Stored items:

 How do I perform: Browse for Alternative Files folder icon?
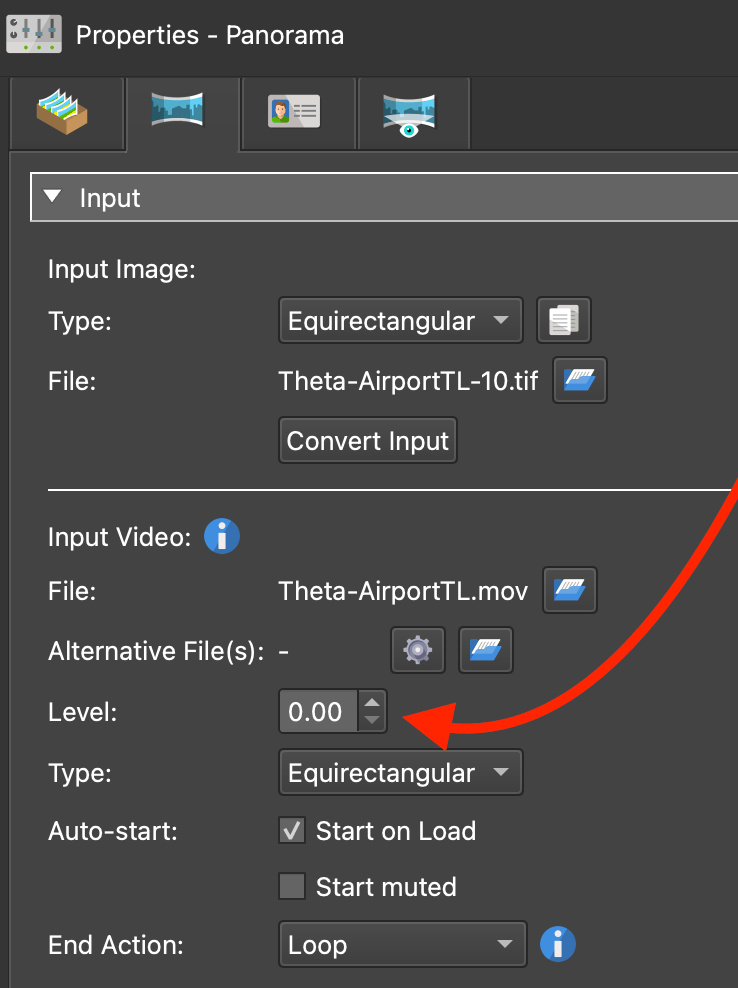point(485,651)
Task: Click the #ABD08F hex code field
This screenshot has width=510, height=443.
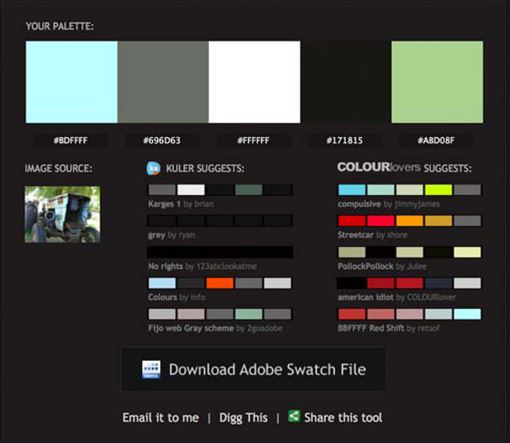Action: point(436,140)
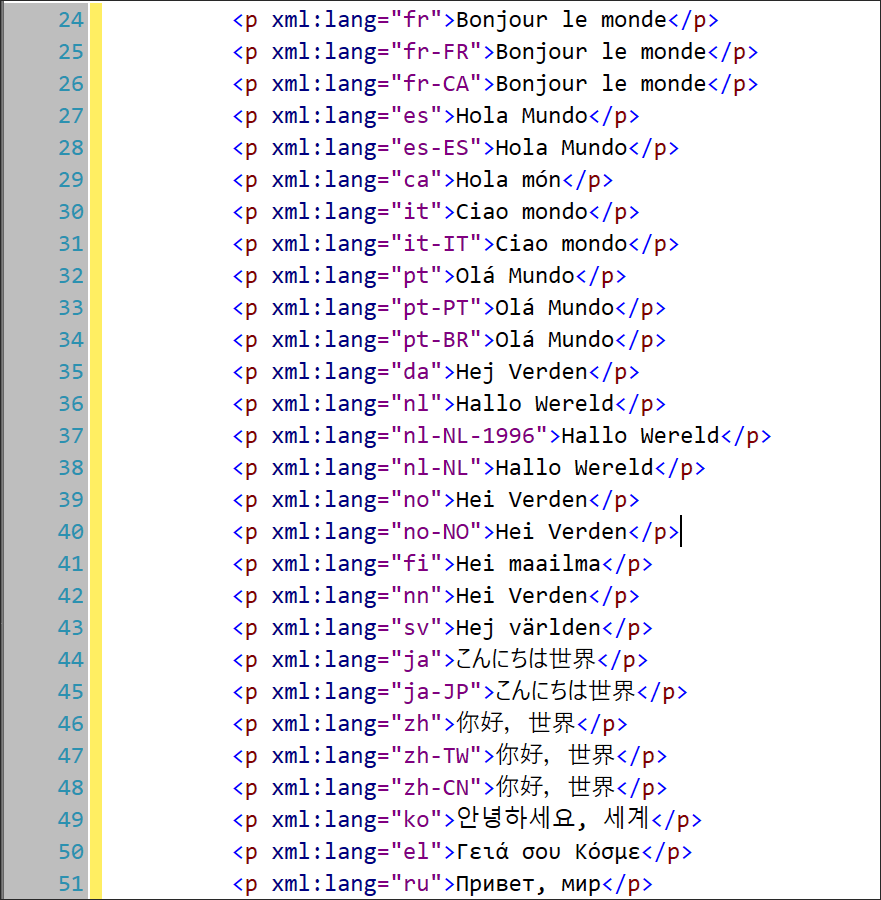This screenshot has height=900, width=881.
Task: Click line number 40 in the gutter
Action: pyautogui.click(x=70, y=532)
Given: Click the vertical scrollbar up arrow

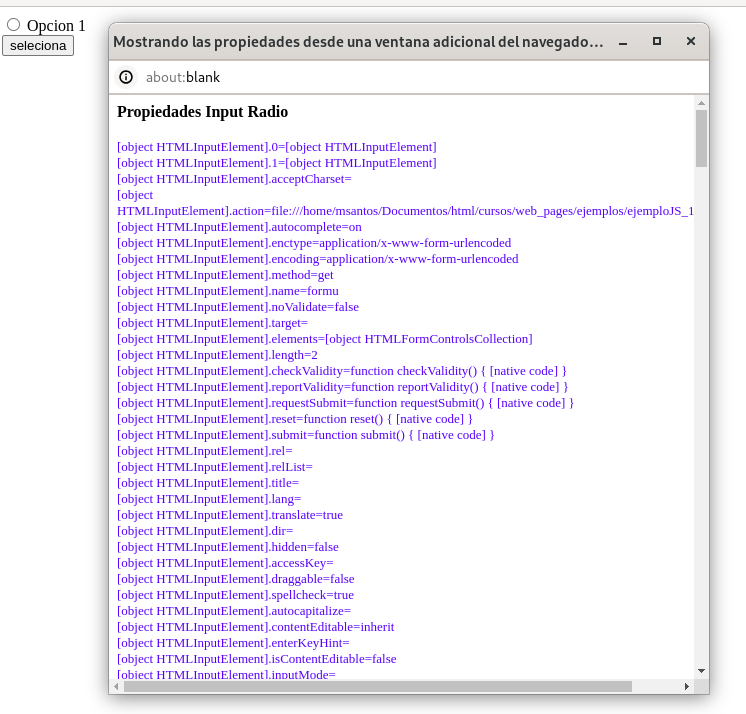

§ Written task:
Extract every line of the listing above word for word, omitting the pictures.

§ Written answer:
 How do I perform: Browse for Alternative Files folder icon?
point(485,651)
Task: Click the #ABD08F hex code field
This screenshot has width=510, height=443.
Action: point(436,140)
This screenshot has height=900, width=881.
Task: Click line number 40 in the gutter
Action: pyautogui.click(x=70, y=532)
Given: Click the vertical scrollbar up arrow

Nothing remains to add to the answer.